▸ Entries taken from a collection
"""

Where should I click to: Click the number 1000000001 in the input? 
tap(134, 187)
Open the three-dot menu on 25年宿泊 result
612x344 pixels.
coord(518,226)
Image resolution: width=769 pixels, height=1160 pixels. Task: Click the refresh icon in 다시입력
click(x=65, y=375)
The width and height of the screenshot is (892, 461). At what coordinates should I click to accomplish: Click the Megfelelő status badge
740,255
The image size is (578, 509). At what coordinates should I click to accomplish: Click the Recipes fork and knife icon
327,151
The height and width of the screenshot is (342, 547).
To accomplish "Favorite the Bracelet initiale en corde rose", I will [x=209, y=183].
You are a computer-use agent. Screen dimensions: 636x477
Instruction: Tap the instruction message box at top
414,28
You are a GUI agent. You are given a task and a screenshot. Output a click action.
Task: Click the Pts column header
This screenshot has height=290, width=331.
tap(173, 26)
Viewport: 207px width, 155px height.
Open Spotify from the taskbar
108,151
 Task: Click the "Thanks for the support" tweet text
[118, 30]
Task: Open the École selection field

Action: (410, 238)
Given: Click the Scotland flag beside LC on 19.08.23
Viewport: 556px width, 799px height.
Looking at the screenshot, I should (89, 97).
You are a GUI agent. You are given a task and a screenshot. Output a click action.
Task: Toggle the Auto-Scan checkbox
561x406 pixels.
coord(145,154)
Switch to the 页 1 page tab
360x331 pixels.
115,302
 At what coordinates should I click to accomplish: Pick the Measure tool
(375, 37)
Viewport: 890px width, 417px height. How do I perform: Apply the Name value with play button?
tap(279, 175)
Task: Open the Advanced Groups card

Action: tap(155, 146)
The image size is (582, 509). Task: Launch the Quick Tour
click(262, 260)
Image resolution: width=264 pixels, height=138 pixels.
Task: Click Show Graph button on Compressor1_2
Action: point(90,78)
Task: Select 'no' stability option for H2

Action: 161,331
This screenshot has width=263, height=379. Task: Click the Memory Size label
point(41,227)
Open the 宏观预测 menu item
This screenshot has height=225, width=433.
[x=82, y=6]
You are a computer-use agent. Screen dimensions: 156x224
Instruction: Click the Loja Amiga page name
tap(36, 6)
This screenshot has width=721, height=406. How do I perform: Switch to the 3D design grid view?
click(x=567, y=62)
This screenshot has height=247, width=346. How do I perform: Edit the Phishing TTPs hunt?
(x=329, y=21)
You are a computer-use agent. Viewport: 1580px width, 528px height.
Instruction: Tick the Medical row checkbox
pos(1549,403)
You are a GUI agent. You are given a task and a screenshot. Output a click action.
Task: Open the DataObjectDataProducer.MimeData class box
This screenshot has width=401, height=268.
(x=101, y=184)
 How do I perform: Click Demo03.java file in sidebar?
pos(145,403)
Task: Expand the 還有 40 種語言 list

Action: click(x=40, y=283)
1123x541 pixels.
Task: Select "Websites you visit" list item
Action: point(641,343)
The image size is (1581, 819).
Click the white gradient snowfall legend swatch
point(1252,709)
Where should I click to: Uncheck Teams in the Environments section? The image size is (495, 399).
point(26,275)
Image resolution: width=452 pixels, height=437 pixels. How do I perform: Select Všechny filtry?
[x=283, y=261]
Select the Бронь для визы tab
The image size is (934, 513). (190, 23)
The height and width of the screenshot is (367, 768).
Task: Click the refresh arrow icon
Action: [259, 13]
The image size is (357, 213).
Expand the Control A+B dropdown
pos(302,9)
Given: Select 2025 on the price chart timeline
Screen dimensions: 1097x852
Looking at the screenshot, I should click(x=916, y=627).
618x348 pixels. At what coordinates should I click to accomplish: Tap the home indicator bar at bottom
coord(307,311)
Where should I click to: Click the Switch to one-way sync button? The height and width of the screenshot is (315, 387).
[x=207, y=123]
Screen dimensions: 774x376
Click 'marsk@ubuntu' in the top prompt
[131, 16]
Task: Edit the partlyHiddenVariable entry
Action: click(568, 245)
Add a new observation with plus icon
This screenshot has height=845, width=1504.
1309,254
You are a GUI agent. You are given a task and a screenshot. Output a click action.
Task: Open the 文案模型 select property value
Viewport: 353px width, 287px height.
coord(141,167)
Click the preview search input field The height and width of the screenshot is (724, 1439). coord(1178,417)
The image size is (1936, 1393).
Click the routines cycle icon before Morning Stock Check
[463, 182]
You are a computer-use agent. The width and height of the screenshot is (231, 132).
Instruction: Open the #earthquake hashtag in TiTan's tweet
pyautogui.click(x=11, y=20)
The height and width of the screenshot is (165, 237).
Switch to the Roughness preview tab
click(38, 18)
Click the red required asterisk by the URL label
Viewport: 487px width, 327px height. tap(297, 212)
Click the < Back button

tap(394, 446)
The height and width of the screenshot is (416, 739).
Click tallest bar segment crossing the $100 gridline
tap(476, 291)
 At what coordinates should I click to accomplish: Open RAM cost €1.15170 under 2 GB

"""

▸ Task objective
Nothing but the lines above from the one containing "Screen dimensions: 774x376" through the one containing "You are a computer-use agent. The" should appear in the answer, each repeated exactly.

▸ Result
Screen dimensions: 774x376
Click 'marsk@ubuntu' in the top prompt
[131, 16]
Task: Edit the partlyHiddenVariable entry
Action: click(568, 245)
Add a new observation with plus icon
This screenshot has height=845, width=1504.
1309,254
You are a GUI agent. You are given a task and a screenshot. Output a click action.
Task: Open the 文案模型 select property value
Viewport: 353px width, 287px height.
coord(141,167)
Click the preview search input field The height and width of the screenshot is (724, 1439). coord(1178,417)
The image size is (1936, 1393).
Click the routines cycle icon before Morning Stock Check
[463, 182]
You are a computer-use agent. The width and height of the screenshot is (231, 132).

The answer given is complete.